I have been reading the only recently published Pioneer Girl, the original memoir penned by Laura Ingalls Wilder. Although written for adults, this document was eventually the basis for all her children’s stories.
There is a long introduction by Pamela Smith Hill, the editor of Pioneer Girl, that I found to be fascinating and amazingly resonant with my own writing life. I will be writing a number of blog posts about this. Before I continue, I’d like to give you my “bona fides” regarding my sixty-three year relationship with Laura Ingalls Wilder.
First of all, I read all seven of Wilder’s books at a very young age. There were no bookstores in our small Illinois town at that time (and certainly no Amazon.com). Every few months, however, my mother, a professional cellist, would take the Santa Fe train to Chicago. There she would always go to three places.
First was Kagan and Gaines, a fine instrument repair shop (quite close to the El, as I remember) that took good care of her fine old Italian cello. I loved going there with her once in awhile. They had tiny violins and cellos on display that I thought were “babies.”
Second was Berghoff’s, a German restaurant with authentically German (and quite stern) elderly male waiters. Females were not allowed in the main dining room, but only in the “Ladies Annex”. When I was lucky enough to go with Mom to Berghoff’s, this segregation didn’t bother me. I was more interested in the sauerbraten and the spaetzle, thank you very much.

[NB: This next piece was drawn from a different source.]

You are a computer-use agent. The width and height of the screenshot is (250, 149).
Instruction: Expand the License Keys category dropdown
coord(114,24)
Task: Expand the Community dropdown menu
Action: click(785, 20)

Finally, and most important to me, Mom visited Kroch’s and Brentano’s, a big-city bookstore. Every time she went there, she bought a book for me. When I was in second grade, the books she started bringing home were Wilder’s Little House books. These were the hardcover editions newly illustrated by Garth Williams. I devoured those stories, reading them over and over, usually under the covers of my bed with a flashlight or in my closet away from the noise of a five child household. I loved Laura because she wasn’t a “goody two-shoes” but a girl who occasionally lost her temper and was NAUGHTY. (I was happy that my Pa didn’t punish my occasional bad behavior with a “whipping”.)
When I read the seventh and last one, These Happy Golden Years, I was in the third grade. My teacher at that time was Mrs. Cooper. (I always felt as if we had a close bond because her name was “Dorothy”, so close to my own name.) The day after I finished reading this book, my mother happened to bump into my teacher. Mrs. Cooper told Mom that I had been crying all day because I had finished the last of the Laura Ingalls Wilder books and was grieving over the fact that there were no more to read.
I took my friendship with Laura Ingalls very seriously indeed.